Conversation
Notices
-
Somebody went to a huge amount of trouble to set up thousands of accounts. And there's no URLs or spam or whatever. So strange.
- Stephen Michael Kellat likes this.
- Stephen Michael Kellat repeated this.
-
It's hard to do, really. You have to solve a captcha and confirm an email address. It's a lot of work for not a lot of gain.
Jason Riedy likes this. -
bet that amount of work can be had for tiny fraction of $5 and whatever odd objective pursued, worth <$5. just sayin' #fivebucksignup
-
Ah, good point.
-
They might lie dormant for a couple of months and then activate (based on my Black Friday spam observations).
-
Sadly $5 USD is a day wage in some countries. I don't like this idea.
-
Well, I've silenced about 5000 already, and there are probably a few more to come. Hope we can handle them by hand.
Stephen Michael Kellat likes this. -
@evan I wasn't counting how many, but I've been silencing them for a few hours now.
Stephen Michael Kellat likes this. -
Thanks a ton. It seems like we're down to just a few.

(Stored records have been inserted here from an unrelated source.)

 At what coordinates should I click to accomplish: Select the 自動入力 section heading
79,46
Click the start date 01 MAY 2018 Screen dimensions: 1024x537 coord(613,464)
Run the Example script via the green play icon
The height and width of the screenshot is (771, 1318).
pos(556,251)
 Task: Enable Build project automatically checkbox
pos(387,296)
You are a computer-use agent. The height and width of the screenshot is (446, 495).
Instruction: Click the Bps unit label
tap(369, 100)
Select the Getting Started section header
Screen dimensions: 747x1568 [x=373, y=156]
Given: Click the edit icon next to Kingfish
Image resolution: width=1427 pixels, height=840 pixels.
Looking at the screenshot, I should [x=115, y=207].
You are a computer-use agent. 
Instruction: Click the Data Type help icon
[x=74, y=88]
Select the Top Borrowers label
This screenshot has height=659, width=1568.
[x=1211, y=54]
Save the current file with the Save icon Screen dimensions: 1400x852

Stephen Michael Kellat likes this. -
@evan @evan@identi.ca something similar took down demo.friendika.com as well...
-
Really!? That's bizarre. Same kind of junk posts?
-
massive registrations swamped the db and took it down. many of the sn sites also saw massive increases in hits to their…
-
One other thing worth noting is that when someone on identi.ca gets silenced, everyone who registered from the same IP also gets silenced.
-
...so whoever did this needed tons of IPs to register from.
-
What about Diaspora?
Jason Riedy likes this. -
@evan apparently not diaspora.
-
I should probably dig up the registration IPs. I wonder if they come from some particular country?
-
That has been a concern, that this could spread to joindiaspora.com and rstat.us.
-
@parlementum @evan Rather suspicious that Diaspora wasn't targeted either, what with all the public hype it has had.
-
If you ever need any more modhelper help, my ol’ identica account is @jpopehasmoved@identi.ca ;)
-
If it's spammers, might make sense. Diaspora doesn't have the same public interface we do. (Public timeline, tag pages, group pages.)
-
You should probably direct that notice elsewhere @jpope :/
-
*cough* Invite-only *cough* !Identica
-
Spammers are like roaches, once they're in your apartment, they're in.
-
@zoowar gratis with invite. but I know you hate that idea too.
-
You just created an underground economy selling invites. I don't hate the invite approach, I don't think it solves the problem.
-
When g+ was invite only, the only people who couldn't get an invite were people who didn't know anyone with a g+ account.
-
Possibly, but doubtful. AFAIK markets in invites have been at best fleeting as tx cost > value of invite.
-
AFAIK current troubles appear not be the cockroachs in the apartment, but the swarms that keep coming in because the door is open !Identica
Marjolein Katsma likes this. -
Spam is the devil we know, an easy target to point our finger. However, spam *volume* is not the issue http://ur1.ca/6ynli
-
It's not difficult to rent a botnet.
-
Spammers could set up an invitation network to distribute invitations among themselves.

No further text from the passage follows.